In [25]:
from transformers import CLIPProcessor, CLIPModel
from PIL import Image
import torch
import os
import matplotlib.pyplot as plt
import torch.nn as nn
import torch.nn.functional as F

In [26]:
# Check GPU availability
if torch.cuda.is_available():
    device = torch.device("cuda")
    print("Using GPU:", torch.cuda.get_device_name(0))
else:
    device = torch.device("cpu")
    print("Using CPU")

Using GPU: NVIDIA L40


In [27]:
from collections import namedtuple

# Define the Label class
Label = namedtuple('Label', ['name', 'id', 'trainId', 'category', 'catId', 'hasInstances', 'ignoreInEval', 'color'])
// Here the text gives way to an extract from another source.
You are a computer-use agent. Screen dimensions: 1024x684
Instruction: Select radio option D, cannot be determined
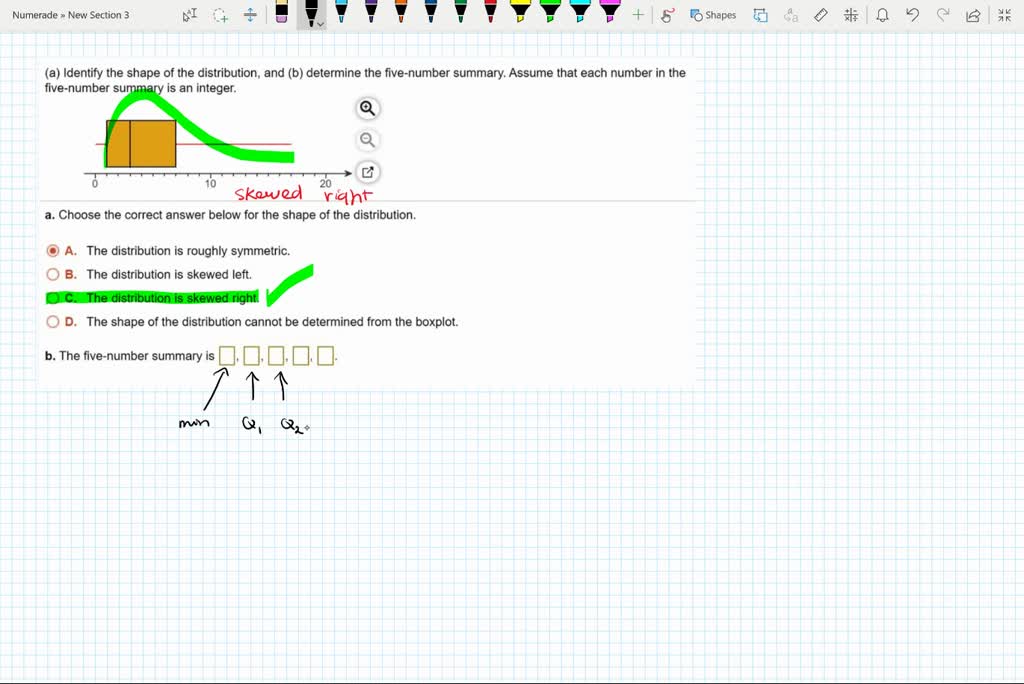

# List of Cityscapes labels
labels = [
    Label('unlabeled', 0, 255, 'void', 0, False, True, (0, 0, 0)),
    Label('ego vehicle', 1, 255, 'void', 0, False, True, (0, 0, 0)),
    Label('rectification border', 2, 255, 'void', 0, False, True, (0, 0, 0)),
    Label('out of roi', 3, 255, 'void', 0, False, True, (0, 0, 0)),
    Label('static', 4, 255, 'void', 0, False, True, (111, 74, 0)),
    Label('dynamic', 5, 255, 'void', 0, False, True, (81, 0, 81)),
    Label('ground', 6, 255, 'void', 0, False, True, (81, 0, 81)),
    Label('road', 7, 0, 'flat', 1, False, False, (128, 64, 128)),
    Label('sidewalk', 8, 1, 'flat', 1, False, False, (244, 35, 232)),
    Label('parking', 9, 255, 'flat', 1, False, True, (250, 170, 160)),
    Label('rail track', 10, 255, 'flat', 1, False, True, (230, 150, 140)),
    Label('building', 11, 2, 'construction', 2, False, False, (70, 70, 70)),
    Label('wall', 12, 3, 'construction', 2, False, False, (102, 102, 156)),
    Label('fence', 13, 4, 'construction', 2, False, False, (190, 153, 153)),
    Label('guard rail', 14, 255, 'construction', 2, False, True, (180, 165, 180)),
    Label('bridge', 15, 255, 'construction', 2, False, True, (150, 100, 100)),
    Label('tunnel', 16, 255, 'construction', 2, False, True, (150, 120, 90)),
    Label('pole', 17, 5, 'object', 3, False, False, (153, 153, 153)),
    Label('polegroup', 18, 255, 'object', 3, False, True, (153, 153, 153)),
    Label('traffic light', 19, 6, 'object', 3, False, False, (250, 170, 30)),
    Label('traffic sign', 20, 7, 'object', 3, False, False, (220, 220, 0)),
    Label('vegetation', 21, 8, 'nature', 4, False, False, (107, 142, 35)),
    Label('terrain', 22, 9, 'nature', 4, False, False, (152, 251, 152)),
    Label('sky', 23, 10, 'sky', 5, False, False, (70, 130, 180)),
    Label('person', 24, 11, 'human', 6, True, False, (220, 20, 60)),
    Label('rider', 25, 12, 'human', 6, True, False, (255, 0, 0)),
    Label('car', 26, 13, 'vehicle', 7, True, False, (0, 0, 142)),
    Label('truck', 27, 14, 'vehicle', 7, True, False, (0, 0, 70)),
    Label('bus', 28, 15, 'vehicle', 7, True, False, (0, 60, 100)),
    Label('caravan', 29, 255, 'vehicle', 7, True, True, (0, 0, 90)),
    Label('trailer', 30, 255, 'vehicle', 7, True, True, (0, 0, 110)),
    Label('train', 31, 16, 'vehicle', 7, True, False, (0, 80, 100)),
    Label('motorcycle', 32, 17, 'vehicle', 7, True, False, (0, 0, 230)),
    Label('bicycle', 33, 18, 'vehicle', 7, True, False, (119, 11, 32)),
    Label('license plate', -1, -1, 'vehicle', 7, False, True, (0, 0, 142)),
]


In [28]:
# Create a mapping from class name to trainId
name_to_trainId = {label.name: label.trainId for label in labels}


In [29]:
# Load pre-trained CLIP model and processor
model = CLIPModel.from_pretrained("openai/clip-vit-base-patch32")
processor = CLIPProcessor.from_pretrained("openai/clip-vit-base-patch32")
model = model.to(device)

In [30]:
current_directory = os.getcwd()
print("Current working directory:", current_directory)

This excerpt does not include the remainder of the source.